Ridgefield city councilors voted Thursday night to restrict fireworks use in the city, following a recent trend around Clark County of municipalities limiting the days people can shoot off fireworks.
The council voted 5-1 in favor of limiting firework use to 9 a.m. until midnight July 4, with sales allowed from July 1 through 4. Currently, Ridgefield allows fireworks use from June 28 through July 5. The city previously allowed fireworks use on New Year’s Eve, but voted to change that in November 2017. This year will be the city’s first New Year’s Eve not allowing fireworks use.
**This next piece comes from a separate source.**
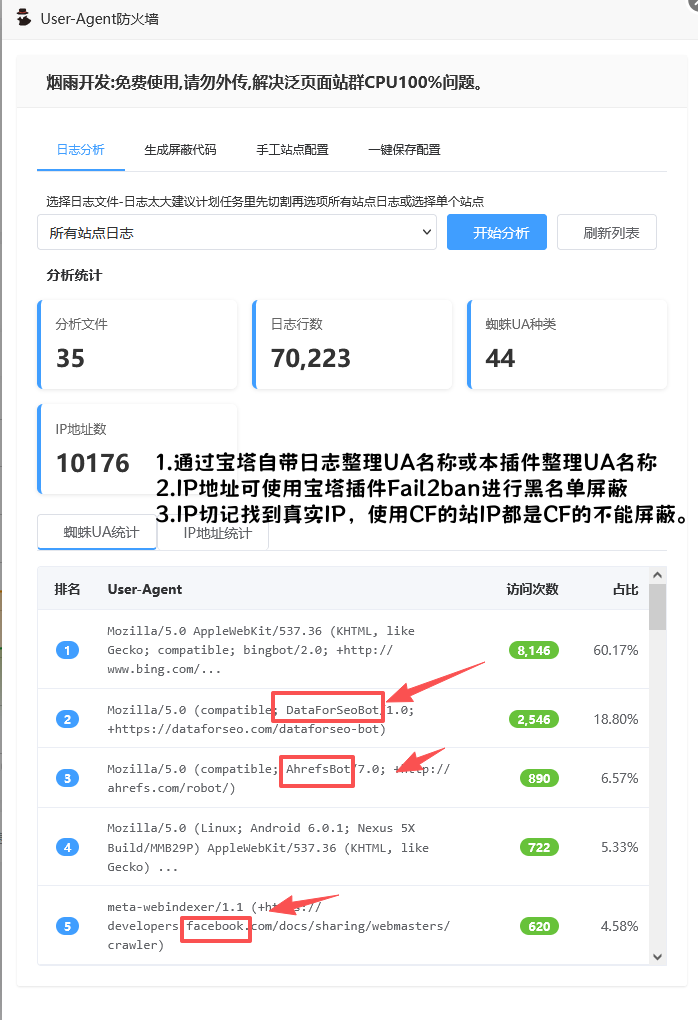Viewport: 698px width, 1020px height.
Task: Go to the 手工站点配置 tab
Action: (x=292, y=150)
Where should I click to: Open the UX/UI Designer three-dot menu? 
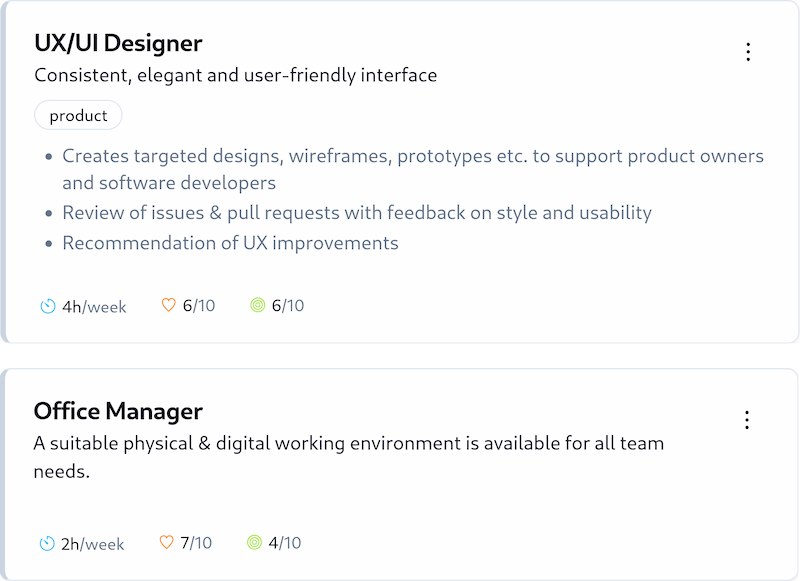point(748,52)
Ridgefield’s vote comes after the Clark County Council voted 3-2 to limit fireworks use in all unincorporated areas from 9 a.m. to midnight on July 4, Battle Ground city councilors voted 4-3 in favor of limiting the discharging of fireworks to July 3 and 4 and Camas city councilors voted 5-2 in favor of restricting fireworks use from 9 a.m. until midnight on July 4.
All of the new regulations start in 2019.
“Every Fourth of July, the conversation (to limit firework use) happens,” Ridgefield City Manager Steve Stuart said. “It’s just happened more over the last few years.”
He attributes two factors to that: people living closer together because of growth and being concerned about their neighbors, and the Eagle Creek Fire, a fireworks-caused fire that caused major damage to the Columbia River Gorge.
Along with limiting sale and discharge dates, Ridgefield councilors voted to grant permission to the fire marshal, in consultation with city officials, to possibly suspend or ban the discharge of fireworks upon consideration of current moisture levels, wind speeds, lack of rain and other fire-related factors.
They also established a set of penalties for those disobeying the new regulations. It will cost those who launch fireworks outside of the allowed day and times $100 for a first violation, $250 for a second violation and $500 for all subsequent violations. Discharge of illegal fireworks will cost $250 on a first violation, $500 for a second and $1,000 for subsequent violations.
Councilor David Taylor was the only person to vote against the measure. While he was for limiting use, he thought there could have been a second day where residents could use fireworks, Stuart said. Councilor John Main missed the meeting due to an illness.
The council hosted a public hearing on the fireworks issue at its June 14 meeting, and nearly everyone who spoke wanted the city to limit fireworks use.